-------- Texte cité
Ils ont choisi un drôle de nom pour leur duo: The Woohoo. Presque un aboiement. L’influence de Wilson, leur femelle labrador, peut-être? Ils ont beau rigoler en nous entendant les nommer, ils ont sciemment évacué l’humour de l’univers d’«Automatic Songs», leur premier album, porté par la jolie voix éraillée de Valérie Martinez et les riffs de Zep, Philippe Chappuis à la ville, guitariste depuis ses 12 ans.
Donc... ce nom de groupe? Le couple admet s’être longuement creusé les méninges. «Au départ, on avait apposé nos deux noms, Martinez & Zep ou Zep & Martinez, mais ce n’était pas terrible, avouent-ils. On a dû faire 200 propositions à notre producteur, Mark Daumail, qui a tranché.» Valérie avait un faible pour un autre nom: Bel Amour. «Malheureusement, ça existait déjà.» Martizep ou, pire, Zepinez, ce n’était pas possible. Pas sans se poiler.
----------------
-------- Ensemble de lignes
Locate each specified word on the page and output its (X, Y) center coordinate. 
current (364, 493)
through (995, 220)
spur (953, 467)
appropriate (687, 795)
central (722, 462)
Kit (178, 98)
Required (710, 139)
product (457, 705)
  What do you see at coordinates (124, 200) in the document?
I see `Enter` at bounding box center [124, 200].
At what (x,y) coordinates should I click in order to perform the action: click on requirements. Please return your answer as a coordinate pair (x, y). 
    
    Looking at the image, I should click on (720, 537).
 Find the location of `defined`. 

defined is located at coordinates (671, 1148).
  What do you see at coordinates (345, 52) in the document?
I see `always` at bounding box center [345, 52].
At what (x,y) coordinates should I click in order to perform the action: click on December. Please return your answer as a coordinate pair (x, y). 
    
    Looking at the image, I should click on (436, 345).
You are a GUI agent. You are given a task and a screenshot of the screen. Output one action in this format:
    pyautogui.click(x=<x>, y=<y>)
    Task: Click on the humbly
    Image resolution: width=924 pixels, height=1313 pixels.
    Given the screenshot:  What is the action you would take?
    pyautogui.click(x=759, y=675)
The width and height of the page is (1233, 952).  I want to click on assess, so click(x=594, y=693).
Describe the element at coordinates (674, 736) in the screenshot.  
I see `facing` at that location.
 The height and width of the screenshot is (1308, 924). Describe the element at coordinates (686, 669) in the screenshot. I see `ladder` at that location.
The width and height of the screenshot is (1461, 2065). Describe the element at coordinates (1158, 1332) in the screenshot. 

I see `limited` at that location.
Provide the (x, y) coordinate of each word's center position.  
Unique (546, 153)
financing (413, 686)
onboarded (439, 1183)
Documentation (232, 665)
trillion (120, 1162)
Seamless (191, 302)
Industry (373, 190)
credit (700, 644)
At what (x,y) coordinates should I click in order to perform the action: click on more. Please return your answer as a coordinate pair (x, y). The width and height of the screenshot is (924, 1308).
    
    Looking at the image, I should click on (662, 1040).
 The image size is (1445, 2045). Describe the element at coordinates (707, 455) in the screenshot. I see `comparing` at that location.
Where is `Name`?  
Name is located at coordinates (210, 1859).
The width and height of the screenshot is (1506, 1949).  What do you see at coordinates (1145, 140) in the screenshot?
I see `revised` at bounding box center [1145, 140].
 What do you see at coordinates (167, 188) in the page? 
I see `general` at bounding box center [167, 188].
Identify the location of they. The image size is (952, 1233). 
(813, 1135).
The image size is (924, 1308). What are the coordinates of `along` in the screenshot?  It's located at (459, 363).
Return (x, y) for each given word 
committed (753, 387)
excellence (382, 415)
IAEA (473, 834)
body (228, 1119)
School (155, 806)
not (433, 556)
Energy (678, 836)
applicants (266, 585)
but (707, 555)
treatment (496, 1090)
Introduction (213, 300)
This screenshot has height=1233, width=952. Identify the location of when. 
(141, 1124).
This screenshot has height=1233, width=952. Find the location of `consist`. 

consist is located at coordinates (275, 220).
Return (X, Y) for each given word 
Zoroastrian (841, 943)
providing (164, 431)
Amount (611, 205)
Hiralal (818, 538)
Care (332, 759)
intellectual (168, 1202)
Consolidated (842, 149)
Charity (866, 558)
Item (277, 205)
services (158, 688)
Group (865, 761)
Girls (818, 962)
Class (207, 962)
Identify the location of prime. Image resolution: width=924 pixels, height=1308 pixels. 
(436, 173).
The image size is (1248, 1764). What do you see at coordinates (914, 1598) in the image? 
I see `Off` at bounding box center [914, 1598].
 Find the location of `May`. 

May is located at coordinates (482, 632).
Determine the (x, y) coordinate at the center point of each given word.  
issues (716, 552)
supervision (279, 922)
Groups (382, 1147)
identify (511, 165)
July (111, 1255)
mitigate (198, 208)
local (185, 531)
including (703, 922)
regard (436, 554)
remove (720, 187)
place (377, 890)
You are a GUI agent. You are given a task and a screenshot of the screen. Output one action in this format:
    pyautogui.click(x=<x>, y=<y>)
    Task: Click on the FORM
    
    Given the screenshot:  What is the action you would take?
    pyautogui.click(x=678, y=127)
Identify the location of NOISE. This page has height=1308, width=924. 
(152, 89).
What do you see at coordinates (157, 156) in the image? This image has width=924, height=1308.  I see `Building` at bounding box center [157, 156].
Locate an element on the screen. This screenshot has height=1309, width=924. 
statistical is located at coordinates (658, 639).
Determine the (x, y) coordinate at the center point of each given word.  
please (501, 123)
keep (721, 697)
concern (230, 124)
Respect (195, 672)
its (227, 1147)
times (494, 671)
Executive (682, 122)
----------------
### À faire
Pouvez-vous réécrire sous forme de liste le paragraphe du texte cité qui commence par « Donc... ce nom de groupe? », en conservant ses faits principaux ? Les lignes ne jouent aucun rôle ici.

### Bonne réponse
- Le couple a longuement cherché un nom de groupe.
- Il a d'abord associé ses deux noms (Martinez & Zep ou Zep & Martinez), mais le résultat n'était pas terrible.
- Il a dû faire 200 propositions à son producteur, Mark Daumail, qui a tranché.
- Valérie préférait Bel Amour, mais ce nom existait déjà.
- Martizep et Zepinez étaient impossibles, car trop risibles.